Seeing this message while on a paid plan can be confusing. "Wait, is my subscription invalid?" "Did I run out of credits?"
In this article, I will explain what this error really means and how to fix it practically.
Conclusion: It's Not a Subscription Issue, It's a Temporary Rate Limit
First of all, this message does not mean your account is suspended or your contract has expired.
In most cases, you have simply hit a temporary token usage (rate) limit on the GitHub Copilot side.
In fact, there are numerous reports in GitHub Copilot CLI Issues and Community Discussions from paid users who suddenly see this while working normally.
Why Do You Hit the Token Limit?
Copilot is often thought of as "unlimited use for a monthly fee," but in reality, the following limits exist:
1. Consuming a Large Amount of Tokens in a Short Time
In Copilot CLI or Agent mode, doing the following can consume a massive amount of tokens quickly:
- Throwing entire large files at it
- Sending long contexts repeatedly
- Running continuous command completions/generations
If this "instantaneous usage" exceeds a certain threshold, you will be temporarily blocked.
2. There is a "Real-time Limit" Separate from Monthly Caps
Even if your usage bar in the UI shows you have quota left, internal backend counters, model-specific limits, or independent quotas for CLI/Agent can cause a discrepancy between what you see and the actual limits. This is why you might get blocked even when you think you still have capacity.
3. Copilot CLI is Particularly Prone to Limits
Compared to standard VS Code completions, Copilot CLI tends to hit limits more easily because:
- The amount of information per request is larger
- It often queries automatically and repeatedly
Similar reports are continuously made in GitHub Copilot CLI Issue #793.
Model call failed: {"message":"Sorry, you have exceeded your Copilot token usage.
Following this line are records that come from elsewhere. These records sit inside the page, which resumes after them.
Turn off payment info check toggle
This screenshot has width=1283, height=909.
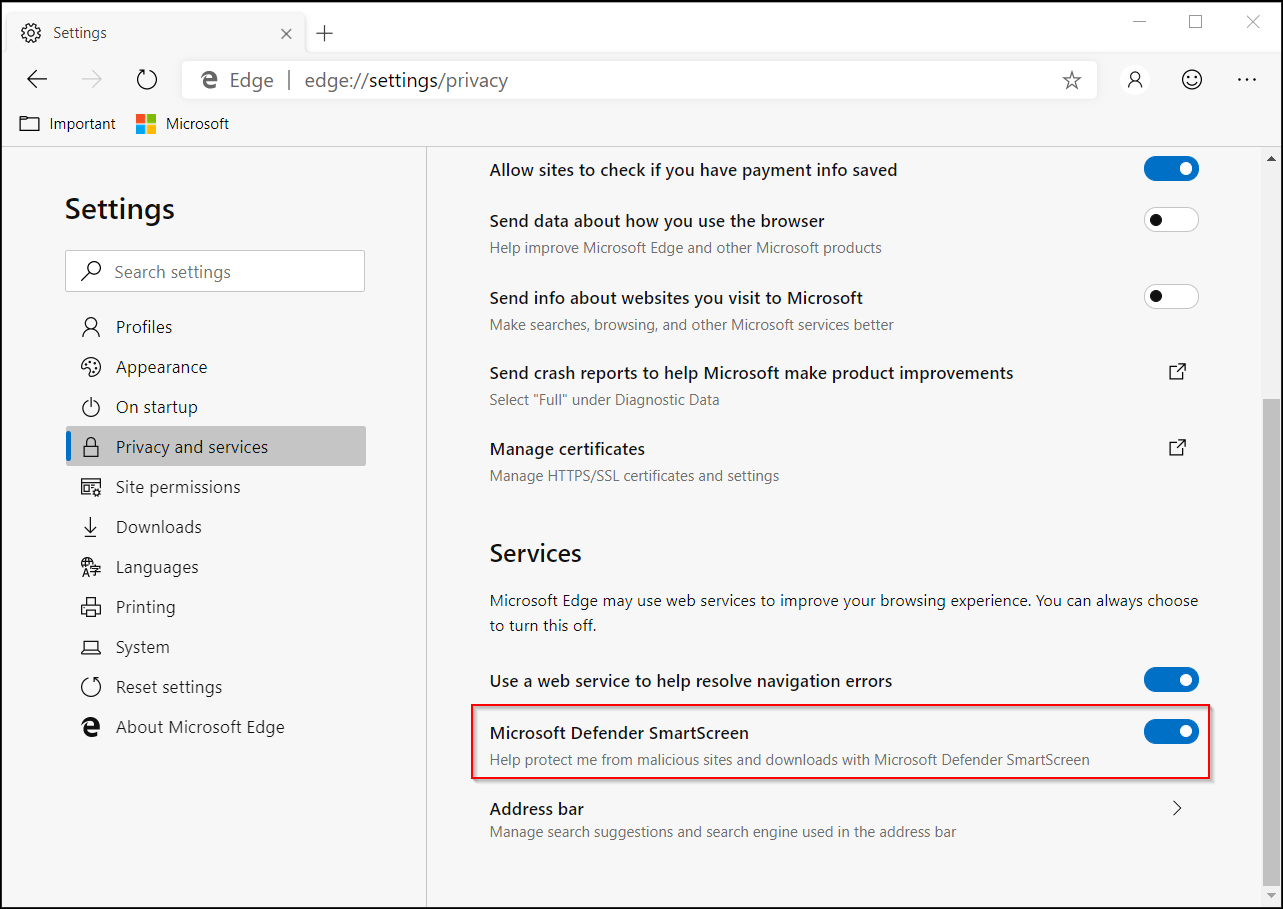click(1171, 169)
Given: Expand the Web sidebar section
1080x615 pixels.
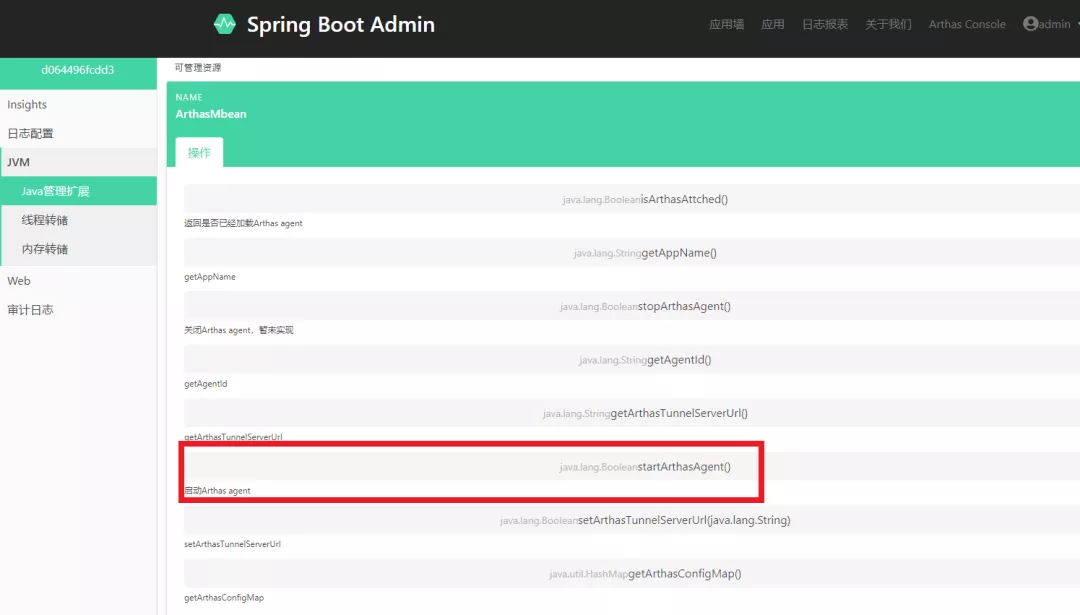Looking at the screenshot, I should tap(19, 281).
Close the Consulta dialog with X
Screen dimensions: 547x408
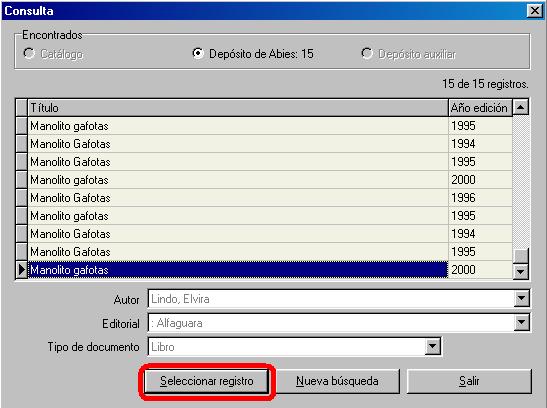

Please review our Terms of Service.","code":"rate_limited"}
Immediate Fixes
1. Wait a While (Most Important)
This limit is almost certainly temporary.
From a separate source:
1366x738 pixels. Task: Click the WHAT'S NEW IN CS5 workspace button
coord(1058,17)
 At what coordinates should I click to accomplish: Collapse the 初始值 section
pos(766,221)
- 10 minutes to a few tens of minutes
- At most a few hours
In the vast majority of cases, it will restore itself just by waiting. Take a break and don't panic.
2. Restart Your Editor or CLI
Resetting the internal session can sometimes make the token go through again or clear the error. "Restarting just in case" is surprisingly effective.
3. Reduce the Context You Send at Once
Being mindful of the following can help prevent recurrence:
- Don't pass huge files as is
- Paste only diffs or necessary parts
- Don't over-rely on the Agent for everything
Especially when using the CLI, breaking down your prompts into smaller pieces is key.
4. Switch Modes
Sometimes switching the mode can help:
- Agent → Ask
- CLI → Editor Completion
Summary
- This error is not a contract error.
- The cause is a temporary token/rate limit.
- It is particularly common when using Copilot CLI / Agent.
- Waiting, restarting, and lightening your prompts are effective solutions.
The more heavily you use Copilot, the more likely you are to encounter this error, so just think of it as a sign to "calm down and take a break."
This error might be more frequent with Gemini 3 Pro.